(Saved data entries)
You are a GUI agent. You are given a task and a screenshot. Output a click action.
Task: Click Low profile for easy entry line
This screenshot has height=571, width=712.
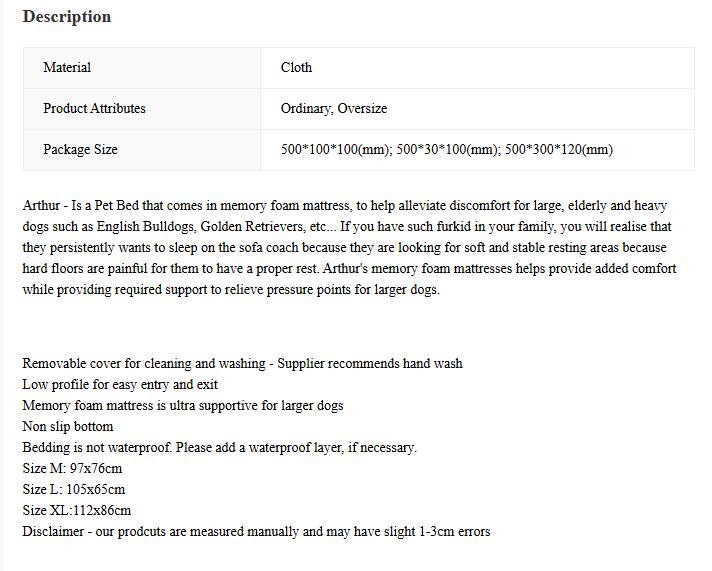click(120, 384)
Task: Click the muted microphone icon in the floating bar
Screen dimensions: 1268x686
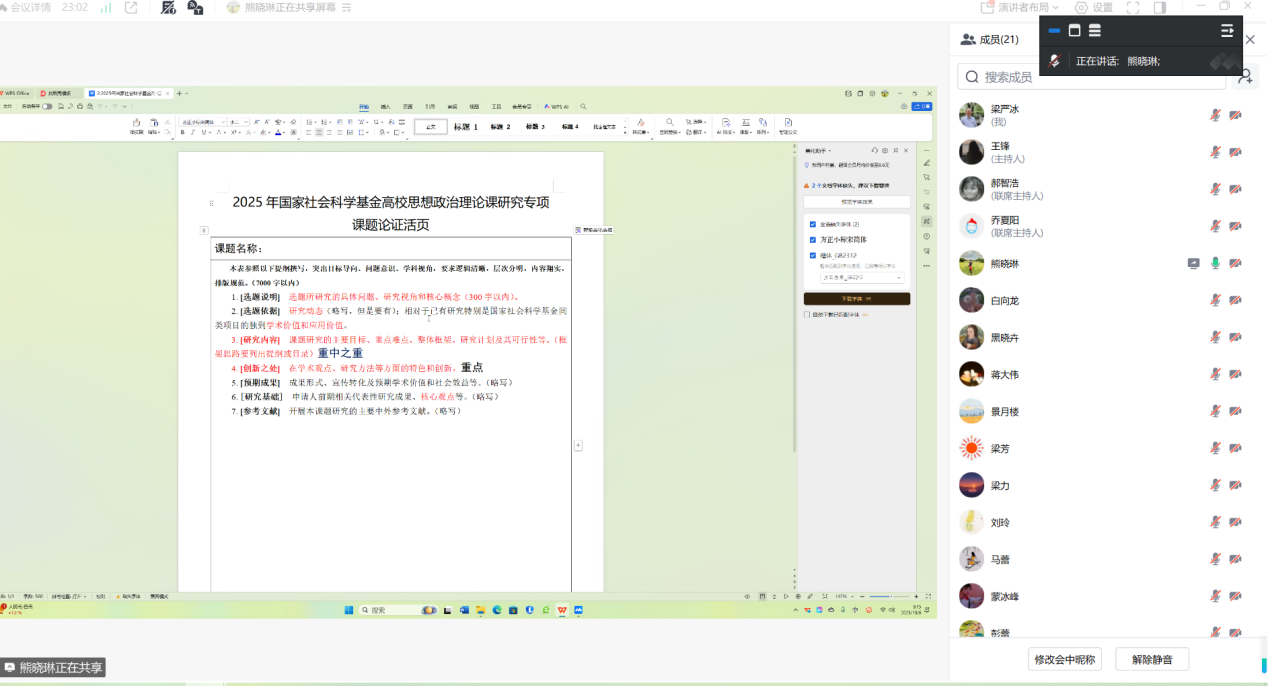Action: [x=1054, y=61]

--- Work to be completed ---
The data needs to be reproduced exactly, please, apart from its pictures.

--- Your response ---
You are a GUI agent. You are given a task and a screenshot. Output a click action.
Task: Click Low profile for easy entry line
This screenshot has height=571, width=712.
click(120, 384)
Task: Click the muted microphone icon in the floating bar
Screen dimensions: 1268x686
Action: [x=1054, y=61]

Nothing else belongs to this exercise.